Return To Abstract Listing

Musculoskeletal Imaging

E3156. MRI of Ankle Arthroplasty Implants

Thawait G,  Netto C,  Schon L,  Fritz J. Johns Hopkins University, Baltimore, MD

Address correspondence to G. Thawait (

Background Information: Metal artifact reduction MRI of the ankle allows for comprehensive imaging evaluation of pain and dysfunction after arthroplasty, including periprosthetic bone resorption and osteolysis, synovitis, infection, periprosthetic fractures, arthrofibrosis, and component malalignment. The aim of this exhibit is to show the appearance of normal ankle arthroplasties and common abnormalities using optimal imaging parameters, including newer multispectral MR techniques.
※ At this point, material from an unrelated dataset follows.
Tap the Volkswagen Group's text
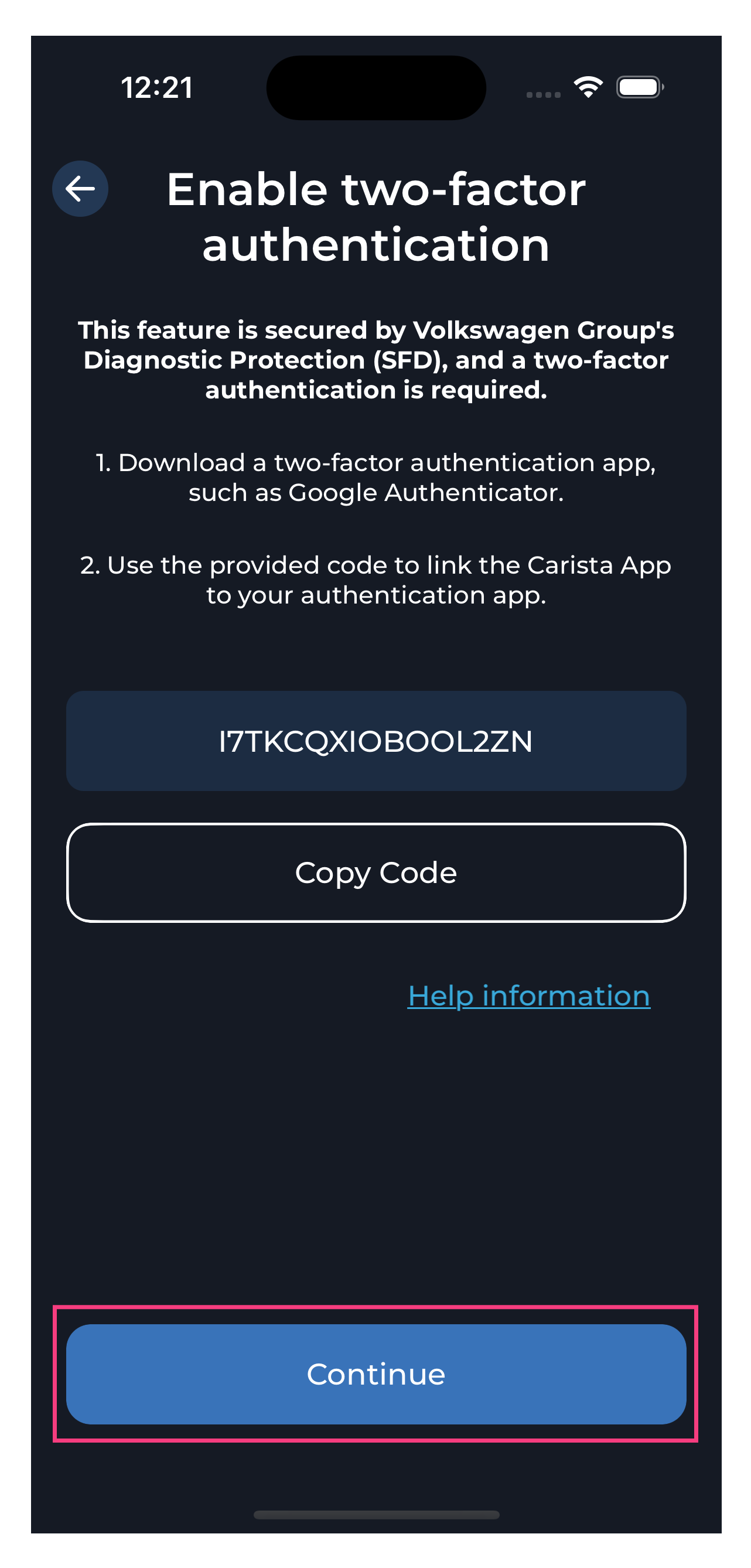This screenshot has height=1568, width=751. pos(543,330)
Educational Goals/Teaching Points: The goal of this exhibit is to apply basic optimization and advanced techniques for metal artifact reduction MRI of ankle arthroplasty implants including multiacquisition with variable resonance image combination (MAVRIC) and slice encoding for metal artifact correction (SEMAC) algorithms. We will review the different FDA-approved ankle arthroplasty implants and their normal MRI appearances. Participants will be able to understand and diagnose the modes of failure of ankle arthroplasty implants using MRI and utilize a systematic checklist for structured reporting.
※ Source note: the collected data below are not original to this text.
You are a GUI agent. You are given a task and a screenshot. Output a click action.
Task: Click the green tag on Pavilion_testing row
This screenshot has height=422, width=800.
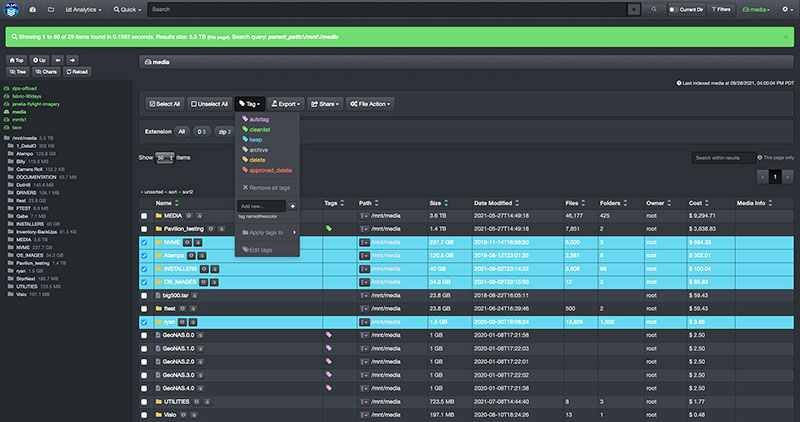[x=329, y=228]
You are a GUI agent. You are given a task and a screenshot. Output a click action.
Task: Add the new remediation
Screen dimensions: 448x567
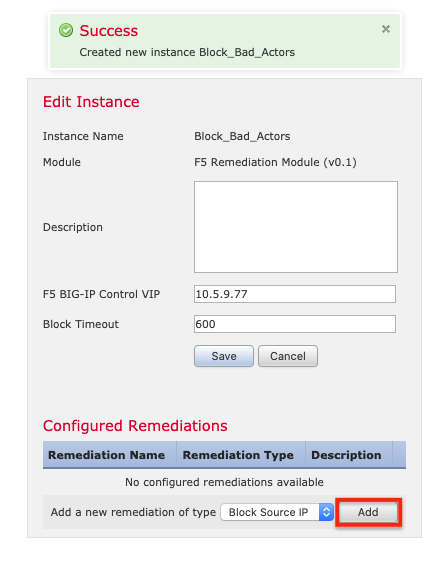[368, 512]
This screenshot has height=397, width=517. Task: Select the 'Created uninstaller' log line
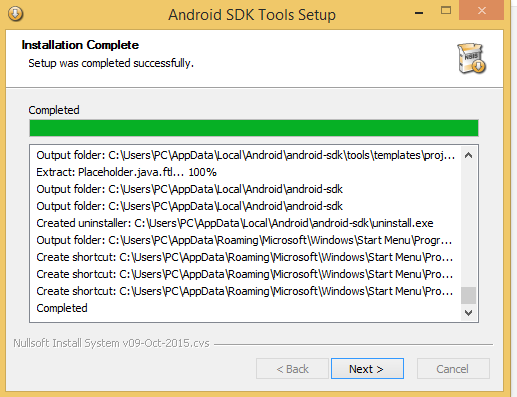pos(235,223)

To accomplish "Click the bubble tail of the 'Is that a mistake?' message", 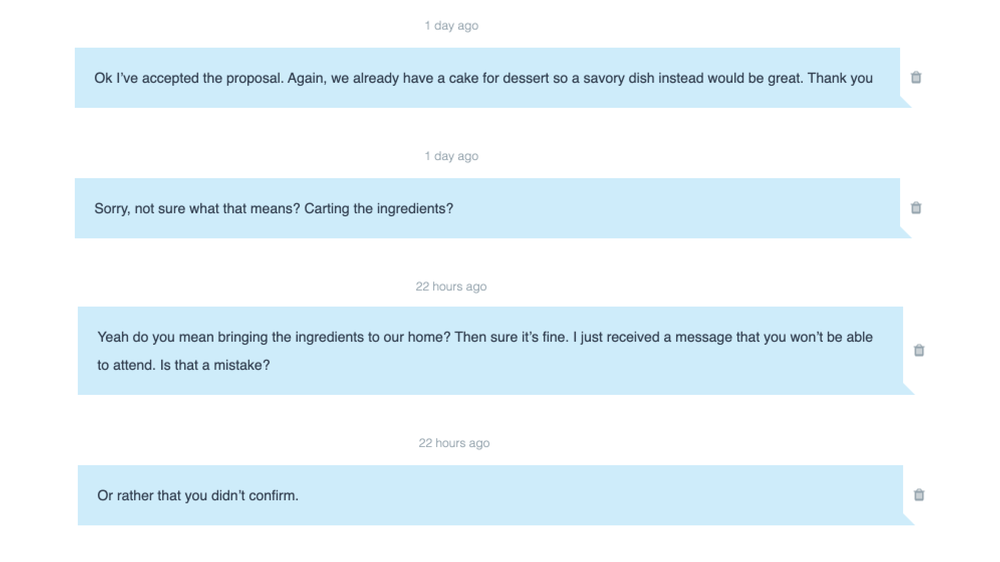I will 909,388.
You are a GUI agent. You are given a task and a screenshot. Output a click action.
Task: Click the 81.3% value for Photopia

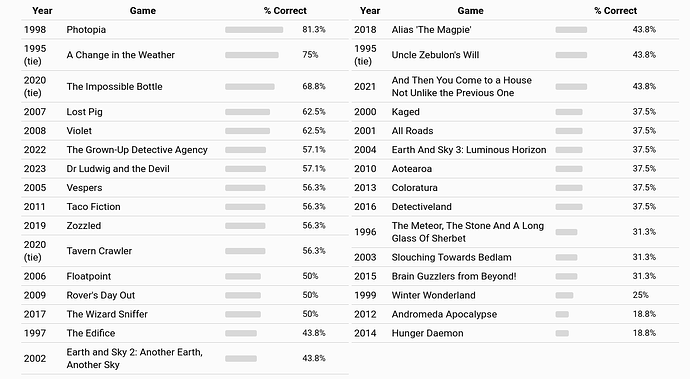(x=314, y=29)
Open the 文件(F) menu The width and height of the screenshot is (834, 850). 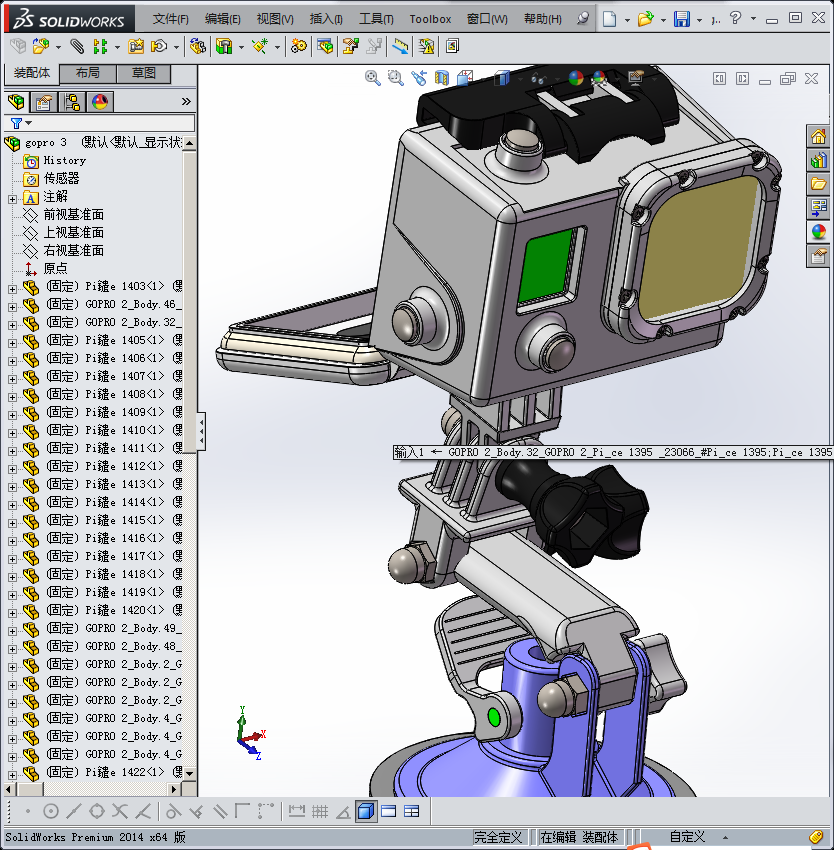[x=170, y=19]
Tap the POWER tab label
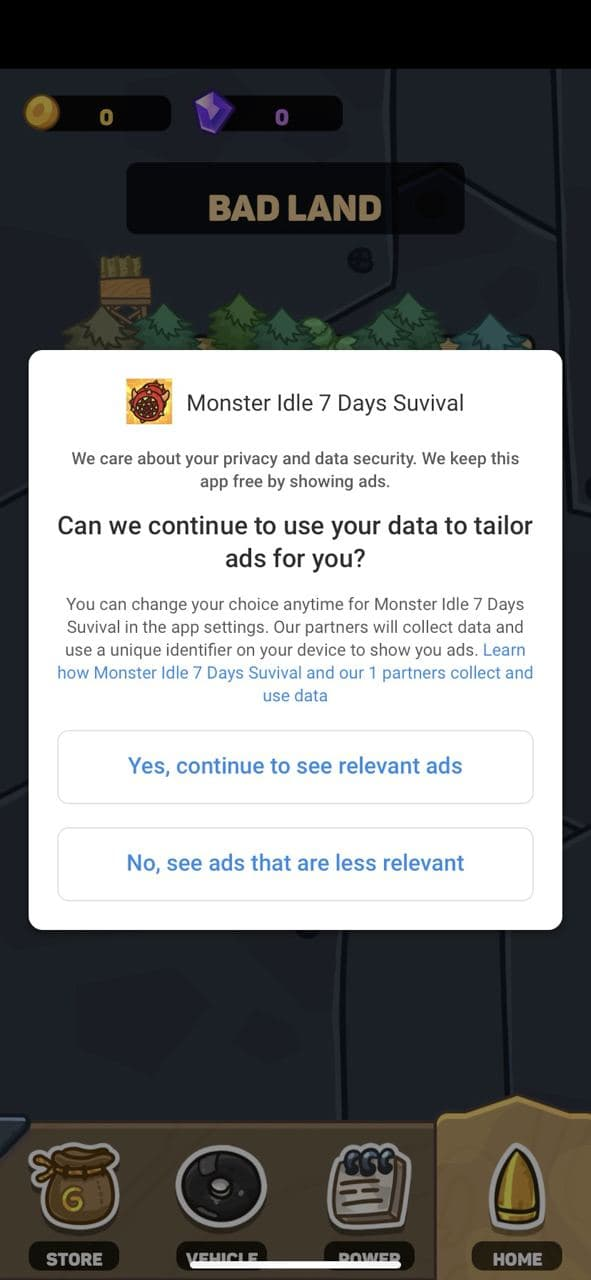 (x=369, y=1258)
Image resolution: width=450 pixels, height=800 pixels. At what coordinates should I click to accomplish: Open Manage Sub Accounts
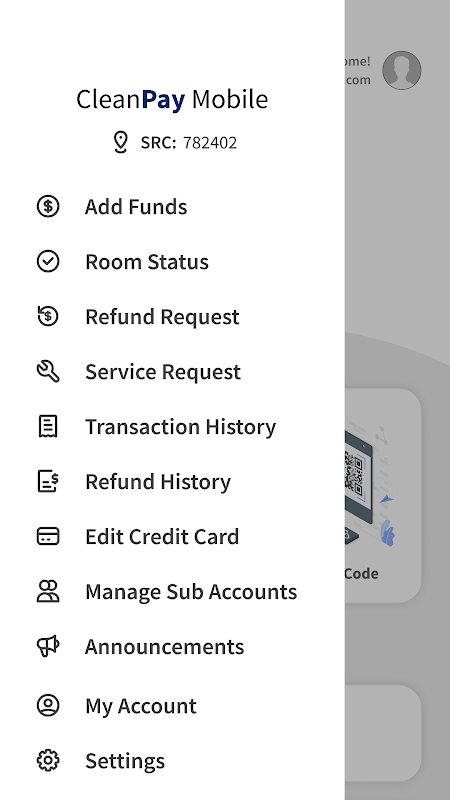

Key Anatomic/Physiologic Issues and Imaging Findings/Techniques: The following key pathophysiologic issues will be discussed with imaging findings: normal MRI appearances and MRI diagnosis of complications, including implant integration (biological and cement fixation, fibrous membrane formation, bone resorption, and osteolysis), bone lesions (progressive osteoporosis, implant subsidence, osseous stress reaction and focal overload, fracture, and osteonecrosis), synovitis (nonspecific synovitis, wear-induced synovitis, infection, and arthrofibrosis), impingement syndromes, sagittal implant alignment, musculotendinous abnormalities, and neurovascular compromise. We will also discuss appropriate imaging techniques including optimization strategies for MRI of ankle arthroplasty implants, multiparametric metal artifact MRI protocols (including dynamic and delayed contrast enhancement using conventional fast-spin-echo), MAVRIC and SEMAC pulse sequences, and types and frequency of modes of failure of ankle arthroplasty.
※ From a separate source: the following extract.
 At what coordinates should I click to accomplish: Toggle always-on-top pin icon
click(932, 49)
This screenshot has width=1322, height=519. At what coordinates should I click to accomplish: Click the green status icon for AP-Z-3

Conclusion: Ankle arthroplasties can be evaluated using metal artifact reduction MRI by optimizing the imaging protocol. Newer imaging sequences can provide optimal diagnostic value with shorter acquisition time and better metal artifact reduction using commercially available MR scanners. These imaging characteristics and scan techniques can provide optimal diagnostic value for patients with ankle arthroplasties to improve patient care.